First Principles Thinking
First principles thinking is reasoning from foundational truths rather than from inherited assumptions or analogies. Tobi Lütke’s formulation is more specific than the common gloss: it is the practice of re-evaluating the function a thing is meant to serve, then deriving what that thing should look like from scratch — rather than accepting the current implementation as a given and incrementally improving it.
The core model: function re-evaluation over assumption stacks
Every existing solution embeds a stack of assumptions, many of which were correct at the moment they were made but have since been superseded by changed circumstances. The longer a solution has existed, the more assumption layers have accumulated — and the more likely it is that some layer has silently become false.
First principles thinking, as Tobi defines it, is the practice of asking: what is this thing actually for? Then: given what we now know, what would we build if we started from that function?
This is distinct from analogical reasoning (“what does company X do in this situation?”) and from incremental improvement (“how do we make the current thing 10% better?”). Both of those start from the existing implementation and iterate. First principles starts from the function and re-derives.
Path dependence as the target
The primary adversary is path dependence: the tendency for current solutions to reflect the constraints of when they were designed, even when those constraints have dissolved.
Tobi’s worked example is remote work at Shopify. The conventional logic for why companies should have offices goes:
- Collaboration requires synchronous communication.
- Synchronous communication works best face-to-face.
- Therefore, people should share a physical space.
Each step was a reasonable approximation in a world without high-bandwidth video, persistent messaging, async documentation culture, and distributed tooling. By 2020, every assumption in the chain had weakened considerably. The question was not “should we do remote work?” but “if we were designing a company today for the actual job of coordinating human work, what physical infrastructure would we specify?”

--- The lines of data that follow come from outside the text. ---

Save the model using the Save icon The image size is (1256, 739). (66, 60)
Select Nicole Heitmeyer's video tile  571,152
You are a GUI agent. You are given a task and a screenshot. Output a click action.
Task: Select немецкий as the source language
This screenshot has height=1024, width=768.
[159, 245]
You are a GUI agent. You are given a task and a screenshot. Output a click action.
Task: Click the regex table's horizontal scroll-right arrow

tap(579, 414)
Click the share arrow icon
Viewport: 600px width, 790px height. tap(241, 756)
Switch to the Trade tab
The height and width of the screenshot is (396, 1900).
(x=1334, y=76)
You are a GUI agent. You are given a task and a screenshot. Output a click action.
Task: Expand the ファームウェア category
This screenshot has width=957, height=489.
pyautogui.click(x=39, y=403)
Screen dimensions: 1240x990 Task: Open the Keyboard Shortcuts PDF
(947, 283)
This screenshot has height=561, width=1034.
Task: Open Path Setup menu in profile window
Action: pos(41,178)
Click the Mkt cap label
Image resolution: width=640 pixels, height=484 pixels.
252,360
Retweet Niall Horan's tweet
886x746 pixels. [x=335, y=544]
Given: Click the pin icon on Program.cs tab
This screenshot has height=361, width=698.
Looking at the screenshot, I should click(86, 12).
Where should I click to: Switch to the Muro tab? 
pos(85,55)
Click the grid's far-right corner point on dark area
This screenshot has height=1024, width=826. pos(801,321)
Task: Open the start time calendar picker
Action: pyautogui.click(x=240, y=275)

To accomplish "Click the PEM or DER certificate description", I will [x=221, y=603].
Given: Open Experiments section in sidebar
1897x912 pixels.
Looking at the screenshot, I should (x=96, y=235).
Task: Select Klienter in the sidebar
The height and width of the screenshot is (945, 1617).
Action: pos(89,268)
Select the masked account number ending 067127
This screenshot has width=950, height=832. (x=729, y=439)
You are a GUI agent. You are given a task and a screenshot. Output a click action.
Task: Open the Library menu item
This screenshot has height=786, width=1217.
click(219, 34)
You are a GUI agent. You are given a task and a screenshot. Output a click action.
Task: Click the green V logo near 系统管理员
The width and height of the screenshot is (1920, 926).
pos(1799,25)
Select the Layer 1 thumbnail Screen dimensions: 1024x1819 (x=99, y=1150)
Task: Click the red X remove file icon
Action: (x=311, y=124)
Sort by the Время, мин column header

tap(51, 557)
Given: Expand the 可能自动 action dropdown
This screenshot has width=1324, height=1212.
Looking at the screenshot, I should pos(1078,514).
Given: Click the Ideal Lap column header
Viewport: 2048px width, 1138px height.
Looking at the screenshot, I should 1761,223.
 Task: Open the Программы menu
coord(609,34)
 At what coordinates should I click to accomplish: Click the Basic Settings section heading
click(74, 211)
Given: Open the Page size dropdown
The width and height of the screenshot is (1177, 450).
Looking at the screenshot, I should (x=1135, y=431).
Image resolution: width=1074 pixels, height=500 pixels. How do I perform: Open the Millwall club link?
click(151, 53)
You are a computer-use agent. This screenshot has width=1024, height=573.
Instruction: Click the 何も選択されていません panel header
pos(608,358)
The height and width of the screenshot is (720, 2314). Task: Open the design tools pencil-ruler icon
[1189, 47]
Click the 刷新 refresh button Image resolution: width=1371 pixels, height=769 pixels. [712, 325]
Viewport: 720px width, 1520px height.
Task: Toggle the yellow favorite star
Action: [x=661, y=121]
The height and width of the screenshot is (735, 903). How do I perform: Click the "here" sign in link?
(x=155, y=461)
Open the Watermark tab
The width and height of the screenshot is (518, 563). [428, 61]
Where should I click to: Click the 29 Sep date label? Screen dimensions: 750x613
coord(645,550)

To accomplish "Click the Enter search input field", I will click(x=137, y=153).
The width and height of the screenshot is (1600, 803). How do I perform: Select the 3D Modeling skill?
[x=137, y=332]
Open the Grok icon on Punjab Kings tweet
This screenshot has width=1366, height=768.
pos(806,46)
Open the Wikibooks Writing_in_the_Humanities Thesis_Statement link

Shopify’s answer: zero mandatory co-location. The decision was not a response to COVID forcing the issue — Tobi describes it as a conclusion already reached, which COVID simply accelerated.
The Boolean flip pattern: when a constraint that has been false for years is still treated as operative, the right move is not to nudge the constraint — it is to flip it entirely and re-derive from there. Incremental remote-work policies (two days a week, hybrid mandates) fail because they treat the office as the default and remote as the exception. A first-principles view flips the Boolean: no office, then adds back physical co-location where it genuinely adds function.
Goodhart’s Law as overfitting
Tobi maps Goodhart’s Law (“when a measure becomes a target, it ceases to be a good measure”) onto the language of machine learning: optimising a metric is equivalent to overfitting on a training signal. The metric was a proxy for a function; optimising the proxy drifts away from the function.
The first-principles corrective is to keep re-asking what the underlying function is, rather than continuing to optimise the current proxy. Metrics are inevitably approximations of goals; the discipline is to notice when the approximation has become the goal.
Positional vs. tactical game
Borrowed from chess: positional play builds structural advantages whose payoff comes in moves 20–30; tactical play executes on the current position. Most businesses default to tactical play because it is immediately legible (wins are visible now) and because positional advantages require sitting with uncertainty while the position develops.
First principles thinking is positional by nature: it requires accepting a period where the re-derived solution looks worse than the incremental-improvement alternative, because the re-derived solution is building toward a structurally better position. Organisations that lack the ability to tolerate that period will systematically under-invest in first-principles work.
Simplification as first-principles application
Tobi’s argument that simplifying software is a moral obligation — not merely a design preference — is a first-principles conclusion:
- The job of software serving small businesses is to let those businesses run.
- Complexity imposed on small businesses consumes management bandwidth that the business cannot afford.
- Therefore, complexity that does not serve the user’s job is actively destructive, not just inelegant.
The growth strategy implication: simplification is also a market-expansion strategy. Every unit of complexity removed makes the product accessible to a customer who previously found it too hard. This converts what looks like a product-quality decision into a demand-generation decision.
Dissatisfaction as first-principles energy source
Tobi identifies dissatisfaction — not satisfaction, not positive vision — as the emotional foundation for first-principles work. The ability to look at something that everyone else considers fine, feel genuine dissatisfaction with it, and act on that dissatisfaction is what drives the re-derivation process.
This is distinct from contrarianism (disagreeing for the sake of disagreeing) and from negativity (dwelling on what is wrong). It is a directed dissatisfaction: the feeling that something could be categorically better, paired with the motivation to find out what that would look like.
Where mainstream views differ
The popular formulation of first principles thinking — associated with Elon Musk via the “physics approach” framing — emphasises breaking problems into fundamental truths and building up from there. Tobi’s formulation is narrower and more operational: it centres specifically on path dependence and function re-evaluation, rather than first principles as a general epistemological stance.
The distinction matters in practice. Musk’s formulation can become a style of argument (“I’m reasoning from first principles, you’re not”). Tobi’s formulation is a diagnostic: find the assumption in this solution that has silently become false, then re-derive.